PROBLEM STATEMENT: In your answer, repeat each line of the data exactly.

########

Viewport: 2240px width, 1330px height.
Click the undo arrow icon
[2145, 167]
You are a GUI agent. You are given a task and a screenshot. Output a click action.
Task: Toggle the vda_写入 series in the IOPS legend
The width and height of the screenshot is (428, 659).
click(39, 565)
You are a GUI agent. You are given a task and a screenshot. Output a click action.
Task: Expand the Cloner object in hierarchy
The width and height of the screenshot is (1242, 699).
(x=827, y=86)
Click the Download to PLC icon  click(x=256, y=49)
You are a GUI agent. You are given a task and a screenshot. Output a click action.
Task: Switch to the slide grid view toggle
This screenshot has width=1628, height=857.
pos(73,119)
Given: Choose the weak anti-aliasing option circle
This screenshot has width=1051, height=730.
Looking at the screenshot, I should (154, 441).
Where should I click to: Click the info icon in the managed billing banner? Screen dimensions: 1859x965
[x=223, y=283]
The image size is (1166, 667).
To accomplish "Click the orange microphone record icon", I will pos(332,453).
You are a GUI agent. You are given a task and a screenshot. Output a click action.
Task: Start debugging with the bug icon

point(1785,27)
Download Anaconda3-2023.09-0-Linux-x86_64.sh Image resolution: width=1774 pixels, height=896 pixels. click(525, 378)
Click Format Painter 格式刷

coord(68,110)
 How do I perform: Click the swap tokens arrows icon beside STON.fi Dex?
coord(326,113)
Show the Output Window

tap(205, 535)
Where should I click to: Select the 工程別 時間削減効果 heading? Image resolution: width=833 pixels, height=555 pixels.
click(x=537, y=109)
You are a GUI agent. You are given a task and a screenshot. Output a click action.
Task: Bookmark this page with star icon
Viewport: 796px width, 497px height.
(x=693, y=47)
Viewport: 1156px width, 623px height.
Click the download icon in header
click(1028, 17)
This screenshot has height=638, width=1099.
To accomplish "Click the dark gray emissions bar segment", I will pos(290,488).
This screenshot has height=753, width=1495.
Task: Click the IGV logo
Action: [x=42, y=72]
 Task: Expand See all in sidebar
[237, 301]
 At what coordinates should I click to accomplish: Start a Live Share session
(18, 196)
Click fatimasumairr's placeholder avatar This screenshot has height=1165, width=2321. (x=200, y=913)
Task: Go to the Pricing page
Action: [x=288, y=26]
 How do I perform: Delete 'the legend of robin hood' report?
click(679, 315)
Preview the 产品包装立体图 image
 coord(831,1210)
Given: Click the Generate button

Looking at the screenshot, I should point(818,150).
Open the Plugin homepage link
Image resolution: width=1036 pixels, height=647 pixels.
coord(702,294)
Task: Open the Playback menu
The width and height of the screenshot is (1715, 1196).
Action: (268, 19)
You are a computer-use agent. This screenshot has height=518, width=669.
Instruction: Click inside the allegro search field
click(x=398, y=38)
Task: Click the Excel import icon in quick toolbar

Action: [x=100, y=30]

########

RESPONSE TO THE TASK:
Viewport: 2240px width, 1330px height.
Click the undo arrow icon
[2145, 167]
You are a GUI agent. You are given a task and a screenshot. Output a click action.
Task: Toggle the vda_写入 series in the IOPS legend
The width and height of the screenshot is (428, 659).
click(39, 565)
You are a GUI agent. You are given a task and a screenshot. Output a click action.
Task: Expand the Cloner object in hierarchy
The width and height of the screenshot is (1242, 699).
(x=827, y=86)
Click the Download to PLC icon  click(x=256, y=49)
You are a GUI agent. You are given a task and a screenshot. Output a click action.
Task: Switch to the slide grid view toggle
This screenshot has width=1628, height=857.
pos(73,119)
Given: Choose the weak anti-aliasing option circle
This screenshot has width=1051, height=730.
Looking at the screenshot, I should (154, 441).
Where should I click to: Click the info icon in the managed billing banner? Screen dimensions: 1859x965
[x=223, y=283]
The image size is (1166, 667).
To accomplish "Click the orange microphone record icon", I will pos(332,453).
You are a GUI agent. You are given a task and a screenshot. Output a click action.
Task: Start debugging with the bug icon

point(1785,27)
Download Anaconda3-2023.09-0-Linux-x86_64.sh Image resolution: width=1774 pixels, height=896 pixels. click(525, 378)
Click Format Painter 格式刷

coord(68,110)
 How do I perform: Click the swap tokens arrows icon beside STON.fi Dex?
coord(326,113)
Show the Output Window

tap(205, 535)
Where should I click to: Select the 工程別 時間削減効果 heading? Image resolution: width=833 pixels, height=555 pixels.
click(x=537, y=109)
You are a GUI agent. You are given a task and a screenshot. Output a click action.
Task: Bookmark this page with star icon
Viewport: 796px width, 497px height.
(x=693, y=47)
Viewport: 1156px width, 623px height.
Click the download icon in header
click(1028, 17)
This screenshot has height=638, width=1099.
To accomplish "Click the dark gray emissions bar segment", I will pos(290,488).
This screenshot has height=753, width=1495.
Task: Click the IGV logo
Action: [x=42, y=72]
 Task: Expand See all in sidebar
[237, 301]
 At what coordinates should I click to accomplish: Start a Live Share session
(18, 196)
Click fatimasumairr's placeholder avatar This screenshot has height=1165, width=2321. (x=200, y=913)
Task: Go to the Pricing page
Action: [x=288, y=26]
 How do I perform: Delete 'the legend of robin hood' report?
click(679, 315)
Preview the 产品包装立体图 image
 coord(831,1210)
Given: Click the Generate button

Looking at the screenshot, I should point(818,150).
Open the Plugin homepage link
Image resolution: width=1036 pixels, height=647 pixels.
coord(702,294)
Task: Open the Playback menu
The width and height of the screenshot is (1715, 1196).
Action: (268, 19)
You are a computer-use agent. This screenshot has height=518, width=669.
Instruction: Click inside the allegro search field
click(x=398, y=38)
Task: Click the Excel import icon in quick toolbar

Action: [x=100, y=30]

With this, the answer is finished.